A little over half the world is in what we call shared lands, meaning less that half of the land has been transformed and significant areas of wild nature remain. Rural people dependent on less intense farming live here, as do many large mammals such as elephants and tigers. We also extract minerals and wood from here and have built hydro and irrigation dams. We should secure the remaining areas that have ecological integrity in interconnected systems of Protected Areas that cover 25 to 75 per cent of the landscape, restore missing species and hydrological processes and integrate food production and resource extraction practices in compatible ways. In the ocean, we need to leave at least 30 per cent of such areas unfished (with the exception of traditional communities’ sustainable use). In these areas we can learn from and support traditional indigenous ways of making a living sustainably.
The author urges that we act immediately to protect primary ecosystem elements such as Jaipur’s urban pockets of nature that serve as a refuge for these macaques, and work to restore nature where it has been harmed. We are as dependent on functional ecosystems as the wild species we wish to save.
Photo courtesy: Connie Allen
About one quarter of the world is still very wild. These areas include the vast boreal forests of Canada and Russia and tropical rainforests in the Amazon, Congo Basin and parts of Southeast Asia, the Australian outback and the Tibetan-Qinghai Plateau. They have vast storehouses of carbon, large mammal migrations, wild rivers and indigenous people living close to the land. They are essential to the functioning of the world and affect global rainfall patterns. It is essential that we keep them intact with resource exploitation as a rare exception. And we need to accommodate the movement of species across all three conditions. To see more, visit www.naturebeyond2020.com.
All this and other studies have led IUCN and many others to call for the protection of at least 30 per cent of the world by 2030. Many countries are supporting that vision too. It is ambitious as it would involve almost doubling the amount of nature protected in the world. Increasingly, it is expressed as a stepping stone towards half by 2050.
Personally, I believe that we should move faster to protect at least half the world in an interconnected way.
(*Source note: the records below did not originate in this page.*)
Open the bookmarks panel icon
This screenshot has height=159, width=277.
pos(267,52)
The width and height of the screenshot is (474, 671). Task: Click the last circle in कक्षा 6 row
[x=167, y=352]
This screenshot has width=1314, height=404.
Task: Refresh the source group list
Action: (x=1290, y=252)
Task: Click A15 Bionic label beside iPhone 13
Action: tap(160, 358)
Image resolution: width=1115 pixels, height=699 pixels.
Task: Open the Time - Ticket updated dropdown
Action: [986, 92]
Thirty per cent by 2030 is the low end of what is required. I believe that every other life form has the right to live and that I have a duty to ensure that all species be free to meet their evolutionary potential. To do this we must protect habitat and maintain intact the natural processes that run the world. All aspects of nature, including rivers and oceans that are considered by some to be inanimate, vibrate with energy. Rivers that run free nourish their floodplains and support life across the landscape. The ocean absorbs carbon dioxide and provides oxygen. Whole forests like the Amazon rainforest are not only living systems; they also generate rain. These natural processes that are essential to life on earth and to the functioning of the planet’s life support systems require large-scale conservation.